### BRIEF
Every line of the material below that holds the string "green" should be copied.

### RECORDED DATA
Content starts

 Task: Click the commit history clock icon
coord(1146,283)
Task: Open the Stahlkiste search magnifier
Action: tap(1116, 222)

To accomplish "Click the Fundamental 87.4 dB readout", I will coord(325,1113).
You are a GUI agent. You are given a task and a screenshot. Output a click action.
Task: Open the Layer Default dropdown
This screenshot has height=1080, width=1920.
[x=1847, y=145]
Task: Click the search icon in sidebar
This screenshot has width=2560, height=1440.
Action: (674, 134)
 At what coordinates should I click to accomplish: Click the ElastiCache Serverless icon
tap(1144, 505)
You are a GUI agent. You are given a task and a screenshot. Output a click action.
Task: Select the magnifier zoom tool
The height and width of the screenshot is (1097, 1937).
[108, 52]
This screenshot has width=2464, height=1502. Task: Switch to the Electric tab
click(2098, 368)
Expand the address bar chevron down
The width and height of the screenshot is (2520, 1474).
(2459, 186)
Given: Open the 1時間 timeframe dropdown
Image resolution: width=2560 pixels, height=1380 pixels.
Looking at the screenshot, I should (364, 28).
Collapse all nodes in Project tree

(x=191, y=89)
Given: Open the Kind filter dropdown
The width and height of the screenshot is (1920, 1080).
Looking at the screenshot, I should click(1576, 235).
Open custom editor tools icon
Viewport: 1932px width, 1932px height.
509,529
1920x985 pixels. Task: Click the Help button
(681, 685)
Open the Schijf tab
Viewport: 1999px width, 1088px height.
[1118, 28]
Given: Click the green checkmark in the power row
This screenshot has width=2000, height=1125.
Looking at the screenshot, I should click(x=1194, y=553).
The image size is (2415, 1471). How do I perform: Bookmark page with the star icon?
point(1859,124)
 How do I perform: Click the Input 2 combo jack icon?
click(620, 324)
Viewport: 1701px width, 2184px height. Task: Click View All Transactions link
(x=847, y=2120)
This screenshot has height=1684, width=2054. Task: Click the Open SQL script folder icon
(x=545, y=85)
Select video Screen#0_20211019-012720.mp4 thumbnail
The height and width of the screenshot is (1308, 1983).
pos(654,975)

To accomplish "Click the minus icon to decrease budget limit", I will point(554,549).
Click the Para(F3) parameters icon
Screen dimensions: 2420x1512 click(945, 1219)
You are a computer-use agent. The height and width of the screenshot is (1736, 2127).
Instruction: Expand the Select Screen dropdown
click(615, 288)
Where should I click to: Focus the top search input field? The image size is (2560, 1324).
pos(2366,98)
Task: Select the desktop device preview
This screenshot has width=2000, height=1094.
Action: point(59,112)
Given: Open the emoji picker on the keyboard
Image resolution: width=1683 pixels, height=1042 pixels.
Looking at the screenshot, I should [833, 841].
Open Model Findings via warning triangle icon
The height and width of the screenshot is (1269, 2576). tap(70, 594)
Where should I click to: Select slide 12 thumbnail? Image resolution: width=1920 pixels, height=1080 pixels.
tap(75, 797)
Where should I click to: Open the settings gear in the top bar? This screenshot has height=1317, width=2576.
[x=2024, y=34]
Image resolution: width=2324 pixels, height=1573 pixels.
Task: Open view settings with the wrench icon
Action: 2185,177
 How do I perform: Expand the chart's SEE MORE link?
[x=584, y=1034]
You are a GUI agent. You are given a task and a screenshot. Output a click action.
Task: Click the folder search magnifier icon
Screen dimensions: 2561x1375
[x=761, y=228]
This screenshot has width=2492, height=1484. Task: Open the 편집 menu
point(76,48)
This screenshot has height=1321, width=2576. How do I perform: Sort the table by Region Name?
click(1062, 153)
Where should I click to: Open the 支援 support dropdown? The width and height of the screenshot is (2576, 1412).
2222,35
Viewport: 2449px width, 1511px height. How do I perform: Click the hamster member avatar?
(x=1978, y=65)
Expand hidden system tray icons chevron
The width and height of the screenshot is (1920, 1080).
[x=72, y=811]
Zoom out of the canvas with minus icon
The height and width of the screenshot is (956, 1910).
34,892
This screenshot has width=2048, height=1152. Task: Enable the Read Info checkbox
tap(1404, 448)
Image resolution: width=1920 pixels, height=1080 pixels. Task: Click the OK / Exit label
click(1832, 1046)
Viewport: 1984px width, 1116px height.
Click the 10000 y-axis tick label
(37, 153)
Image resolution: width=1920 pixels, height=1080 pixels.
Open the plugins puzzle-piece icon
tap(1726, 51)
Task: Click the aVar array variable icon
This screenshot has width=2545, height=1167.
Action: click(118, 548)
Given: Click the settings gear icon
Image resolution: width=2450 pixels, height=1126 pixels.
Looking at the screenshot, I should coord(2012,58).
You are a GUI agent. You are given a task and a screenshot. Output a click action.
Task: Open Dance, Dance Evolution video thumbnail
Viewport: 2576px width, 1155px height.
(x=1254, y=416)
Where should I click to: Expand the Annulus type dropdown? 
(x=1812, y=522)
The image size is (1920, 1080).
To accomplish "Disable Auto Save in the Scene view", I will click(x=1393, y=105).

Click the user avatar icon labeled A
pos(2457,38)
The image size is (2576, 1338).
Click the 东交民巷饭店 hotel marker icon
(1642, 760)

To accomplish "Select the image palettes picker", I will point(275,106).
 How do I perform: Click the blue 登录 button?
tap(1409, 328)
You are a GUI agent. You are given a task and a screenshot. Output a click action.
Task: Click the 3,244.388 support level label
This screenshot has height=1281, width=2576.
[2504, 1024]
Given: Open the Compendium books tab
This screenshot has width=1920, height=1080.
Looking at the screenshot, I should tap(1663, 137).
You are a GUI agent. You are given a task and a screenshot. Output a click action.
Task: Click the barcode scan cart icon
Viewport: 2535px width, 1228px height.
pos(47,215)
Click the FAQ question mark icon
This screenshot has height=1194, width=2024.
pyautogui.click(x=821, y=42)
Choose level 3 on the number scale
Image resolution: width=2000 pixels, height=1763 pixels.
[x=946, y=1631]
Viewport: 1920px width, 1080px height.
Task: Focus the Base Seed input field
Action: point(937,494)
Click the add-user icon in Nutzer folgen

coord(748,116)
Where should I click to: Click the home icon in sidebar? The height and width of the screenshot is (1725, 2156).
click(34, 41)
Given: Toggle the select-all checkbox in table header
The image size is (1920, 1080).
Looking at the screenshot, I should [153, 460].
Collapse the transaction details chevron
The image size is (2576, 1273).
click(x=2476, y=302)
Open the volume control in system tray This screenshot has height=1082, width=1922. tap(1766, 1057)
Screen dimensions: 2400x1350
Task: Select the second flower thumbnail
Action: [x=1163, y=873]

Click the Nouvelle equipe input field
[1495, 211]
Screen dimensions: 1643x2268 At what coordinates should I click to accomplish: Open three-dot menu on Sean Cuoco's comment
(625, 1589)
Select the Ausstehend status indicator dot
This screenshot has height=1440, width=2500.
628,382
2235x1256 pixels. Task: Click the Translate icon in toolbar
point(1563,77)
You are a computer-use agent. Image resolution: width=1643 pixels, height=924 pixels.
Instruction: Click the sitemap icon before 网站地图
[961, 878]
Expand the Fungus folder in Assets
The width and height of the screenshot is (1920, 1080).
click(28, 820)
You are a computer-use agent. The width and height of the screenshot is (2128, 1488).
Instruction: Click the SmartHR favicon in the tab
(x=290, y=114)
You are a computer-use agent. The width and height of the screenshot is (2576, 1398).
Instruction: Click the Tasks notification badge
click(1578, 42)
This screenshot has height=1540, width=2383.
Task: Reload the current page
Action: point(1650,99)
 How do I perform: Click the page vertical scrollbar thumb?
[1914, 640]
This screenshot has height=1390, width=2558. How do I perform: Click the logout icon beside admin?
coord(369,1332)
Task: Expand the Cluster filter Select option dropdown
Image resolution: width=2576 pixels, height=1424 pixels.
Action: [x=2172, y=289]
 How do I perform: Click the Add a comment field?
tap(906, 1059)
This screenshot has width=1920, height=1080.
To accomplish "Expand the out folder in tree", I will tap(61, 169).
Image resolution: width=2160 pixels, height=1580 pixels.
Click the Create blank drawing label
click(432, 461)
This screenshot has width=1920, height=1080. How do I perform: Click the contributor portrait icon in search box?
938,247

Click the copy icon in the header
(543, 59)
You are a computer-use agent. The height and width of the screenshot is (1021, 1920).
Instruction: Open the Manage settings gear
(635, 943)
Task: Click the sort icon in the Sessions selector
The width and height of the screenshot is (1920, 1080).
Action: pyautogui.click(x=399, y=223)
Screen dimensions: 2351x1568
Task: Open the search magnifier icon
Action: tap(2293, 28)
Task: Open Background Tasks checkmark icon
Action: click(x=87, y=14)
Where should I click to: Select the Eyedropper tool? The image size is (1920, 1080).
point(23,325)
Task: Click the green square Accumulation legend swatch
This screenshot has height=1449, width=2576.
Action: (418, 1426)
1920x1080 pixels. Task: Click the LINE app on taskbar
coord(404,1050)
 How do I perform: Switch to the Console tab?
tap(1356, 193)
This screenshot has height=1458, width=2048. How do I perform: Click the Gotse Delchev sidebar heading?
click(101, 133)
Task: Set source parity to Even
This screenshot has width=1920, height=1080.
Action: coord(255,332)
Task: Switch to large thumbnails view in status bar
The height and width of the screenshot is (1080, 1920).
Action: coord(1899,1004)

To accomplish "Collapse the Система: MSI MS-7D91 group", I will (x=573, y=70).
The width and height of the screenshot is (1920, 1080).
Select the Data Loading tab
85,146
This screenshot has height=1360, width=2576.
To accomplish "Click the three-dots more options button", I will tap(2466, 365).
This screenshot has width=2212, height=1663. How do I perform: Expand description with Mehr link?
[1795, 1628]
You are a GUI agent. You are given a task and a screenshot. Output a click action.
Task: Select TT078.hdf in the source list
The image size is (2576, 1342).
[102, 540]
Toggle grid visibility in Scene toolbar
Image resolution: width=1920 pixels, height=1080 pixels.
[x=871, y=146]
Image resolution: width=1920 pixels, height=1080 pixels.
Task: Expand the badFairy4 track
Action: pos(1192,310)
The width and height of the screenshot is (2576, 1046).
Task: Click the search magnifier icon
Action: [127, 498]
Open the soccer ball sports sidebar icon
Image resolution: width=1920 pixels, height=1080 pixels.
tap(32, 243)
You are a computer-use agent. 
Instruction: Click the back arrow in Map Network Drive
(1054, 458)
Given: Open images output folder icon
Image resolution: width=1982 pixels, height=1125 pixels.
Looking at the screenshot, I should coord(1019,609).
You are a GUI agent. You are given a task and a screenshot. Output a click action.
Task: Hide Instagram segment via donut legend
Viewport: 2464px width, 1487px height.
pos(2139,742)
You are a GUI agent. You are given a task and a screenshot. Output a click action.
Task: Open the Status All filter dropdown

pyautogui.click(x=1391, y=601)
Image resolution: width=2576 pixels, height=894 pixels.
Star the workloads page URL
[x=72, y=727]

Content ends

### RESPONSE TO THIS TASK
Given: Click the green checkmark in the power row
Task: Click the green square Accumulation legend swatch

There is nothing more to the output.